SAN FRANCISCO - If you're a Red Sox fan, you remember him booting away seemingly routine grounders, blaming his alarmingly high error total on the Fenway grounds crew and making Tony La Russa look positively prophetic about his unsuitability for Boston.

The Edgar Renteria Era -- or was it the Error -- was, as they say, nasty, brutish and short: One brutal and brutally expensive season.

The Sox had cast aside Orlando Cabrera after a three-month rental and cast their lot -- to say nothing of 40 million over four years -- with Renteria. It proved to be a colossal misstep, but say this for the Sox: They didn't hold their breath and hope it would get better.

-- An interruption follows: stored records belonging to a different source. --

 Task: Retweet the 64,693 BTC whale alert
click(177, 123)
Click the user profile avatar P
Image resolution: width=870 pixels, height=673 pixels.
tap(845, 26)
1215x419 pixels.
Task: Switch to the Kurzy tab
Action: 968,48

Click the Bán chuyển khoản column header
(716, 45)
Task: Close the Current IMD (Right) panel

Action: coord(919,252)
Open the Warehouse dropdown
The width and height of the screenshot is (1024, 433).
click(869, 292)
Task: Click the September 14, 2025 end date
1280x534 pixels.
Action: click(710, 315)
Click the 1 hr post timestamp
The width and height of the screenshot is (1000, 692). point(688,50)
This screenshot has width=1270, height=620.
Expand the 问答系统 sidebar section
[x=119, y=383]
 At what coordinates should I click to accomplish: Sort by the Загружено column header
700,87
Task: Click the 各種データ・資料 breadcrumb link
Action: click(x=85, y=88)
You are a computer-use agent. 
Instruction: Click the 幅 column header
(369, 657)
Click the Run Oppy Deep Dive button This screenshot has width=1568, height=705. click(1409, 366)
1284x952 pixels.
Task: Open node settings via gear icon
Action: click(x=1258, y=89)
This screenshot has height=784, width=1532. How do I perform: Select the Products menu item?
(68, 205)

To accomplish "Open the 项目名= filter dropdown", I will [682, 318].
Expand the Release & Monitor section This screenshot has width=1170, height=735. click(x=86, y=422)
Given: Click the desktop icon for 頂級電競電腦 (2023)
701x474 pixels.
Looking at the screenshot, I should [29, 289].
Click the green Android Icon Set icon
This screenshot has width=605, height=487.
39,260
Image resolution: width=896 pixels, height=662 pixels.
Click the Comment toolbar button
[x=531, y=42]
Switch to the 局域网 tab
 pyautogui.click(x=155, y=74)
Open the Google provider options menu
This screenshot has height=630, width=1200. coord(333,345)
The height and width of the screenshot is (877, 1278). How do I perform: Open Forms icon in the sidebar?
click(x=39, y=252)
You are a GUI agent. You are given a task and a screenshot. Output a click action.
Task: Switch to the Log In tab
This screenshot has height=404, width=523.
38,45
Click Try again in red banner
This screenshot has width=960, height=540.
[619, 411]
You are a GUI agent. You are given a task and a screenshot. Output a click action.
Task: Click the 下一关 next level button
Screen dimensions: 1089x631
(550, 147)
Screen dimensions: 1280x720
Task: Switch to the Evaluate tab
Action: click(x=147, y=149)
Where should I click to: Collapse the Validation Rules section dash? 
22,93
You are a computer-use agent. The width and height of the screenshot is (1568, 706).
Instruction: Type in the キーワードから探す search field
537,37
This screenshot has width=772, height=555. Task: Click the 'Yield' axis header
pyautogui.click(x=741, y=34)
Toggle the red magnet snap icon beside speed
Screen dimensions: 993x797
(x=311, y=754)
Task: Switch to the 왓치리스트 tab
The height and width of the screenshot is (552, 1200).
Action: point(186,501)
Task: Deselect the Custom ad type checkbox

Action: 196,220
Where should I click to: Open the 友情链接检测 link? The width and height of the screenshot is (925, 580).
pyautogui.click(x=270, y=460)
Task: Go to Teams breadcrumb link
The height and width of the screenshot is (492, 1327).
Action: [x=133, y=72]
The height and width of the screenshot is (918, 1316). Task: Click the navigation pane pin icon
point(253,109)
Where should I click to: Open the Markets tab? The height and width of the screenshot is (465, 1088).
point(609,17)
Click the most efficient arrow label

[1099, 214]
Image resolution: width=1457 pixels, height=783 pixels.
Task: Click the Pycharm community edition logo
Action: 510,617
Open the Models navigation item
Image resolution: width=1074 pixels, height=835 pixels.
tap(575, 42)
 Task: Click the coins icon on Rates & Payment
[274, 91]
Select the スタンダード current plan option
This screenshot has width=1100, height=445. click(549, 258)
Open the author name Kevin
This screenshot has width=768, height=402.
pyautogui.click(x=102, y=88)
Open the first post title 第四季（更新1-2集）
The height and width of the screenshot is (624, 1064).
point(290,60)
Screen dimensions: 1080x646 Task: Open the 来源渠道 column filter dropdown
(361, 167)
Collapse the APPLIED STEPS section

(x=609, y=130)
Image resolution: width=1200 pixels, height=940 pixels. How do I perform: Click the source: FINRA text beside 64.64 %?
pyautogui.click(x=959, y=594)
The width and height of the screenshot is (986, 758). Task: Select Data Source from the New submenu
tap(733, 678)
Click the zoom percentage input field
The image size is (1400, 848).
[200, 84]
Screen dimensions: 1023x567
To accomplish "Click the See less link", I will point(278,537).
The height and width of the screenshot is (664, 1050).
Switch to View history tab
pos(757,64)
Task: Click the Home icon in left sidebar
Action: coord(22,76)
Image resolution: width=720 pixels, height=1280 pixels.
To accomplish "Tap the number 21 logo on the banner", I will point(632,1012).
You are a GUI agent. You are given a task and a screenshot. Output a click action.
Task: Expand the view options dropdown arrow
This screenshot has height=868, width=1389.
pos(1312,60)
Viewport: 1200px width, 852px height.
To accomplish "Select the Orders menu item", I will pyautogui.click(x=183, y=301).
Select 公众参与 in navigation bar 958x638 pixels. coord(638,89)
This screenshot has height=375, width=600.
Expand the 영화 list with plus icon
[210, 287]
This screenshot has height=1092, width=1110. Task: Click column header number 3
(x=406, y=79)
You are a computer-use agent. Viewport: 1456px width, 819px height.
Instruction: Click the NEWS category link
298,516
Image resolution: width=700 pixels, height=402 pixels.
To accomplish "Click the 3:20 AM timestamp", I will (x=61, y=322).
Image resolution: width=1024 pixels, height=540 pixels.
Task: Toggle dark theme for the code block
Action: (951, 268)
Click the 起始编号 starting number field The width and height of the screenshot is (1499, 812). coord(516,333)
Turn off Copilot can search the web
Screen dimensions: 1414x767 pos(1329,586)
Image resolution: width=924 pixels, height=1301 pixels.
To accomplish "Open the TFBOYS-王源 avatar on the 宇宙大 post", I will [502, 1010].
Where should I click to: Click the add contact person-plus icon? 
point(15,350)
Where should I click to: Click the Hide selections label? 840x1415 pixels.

They cut their losses in a hurry, paying the Atlanta Braves to kindly take their mistake-prone shortstop off their hands.

When the Sox won another World Series two years later, they were still paying off Renteria. He never seemed comfortable in Boston, and Boston, in turn, never felt comfortable with Renteria.

If you could cut out Renteria's one-year nightmare in Boston, however, he's been a pretty good player for a pretty long time. And when he gets to the World Series, as he's done three different times with three different teams, he has a habit of making his presence felt. Scan the highlights of the last 13 years of the Fall Classic and, inevitably, there's Renteria popping up again and again, in big moments, like some sort of October Forrest Gump.

There he is in 1997, singling off Charlie Nagy in the 11th inning of Game Seven, making unlikely champions of the Florida Marlins. There he is, seven years later, in the uniform of the St. Louis Cardinals eerily making the final out against the team he would join a month later, hitting a harmless tapper back to Keith Foulke in Game Four.

And Thursday night, there he was starring for the San Francisco Giants, homering in the bottom of the fifth to snap a scoreless tie and giving the Giants the only run they would need to win Game Two. It helped that when the Giants tacked on seven more runs in the eighth to make it a comfortable 9-0 shutout, Rentiera was part of that, too, delivering a two-run single.

The 2010 season was far from a career highlight. He made three trips to the disabled list for an assortment of injuries, and once, went to the minor leagues to play himself back to good health.

He lost his starting shortstop job to Juan Uribe, only to regain it when the Giants began to worry that third baseman Pablo Sandoval had become a liability. Uribe was then shifted to third and Renteria was re-inserted at short.

His timing is, once again, spectacular. He may not challenge Reggie Jackson for the title of Mr. October, but he does have an uncanny knack of rising to the occasion.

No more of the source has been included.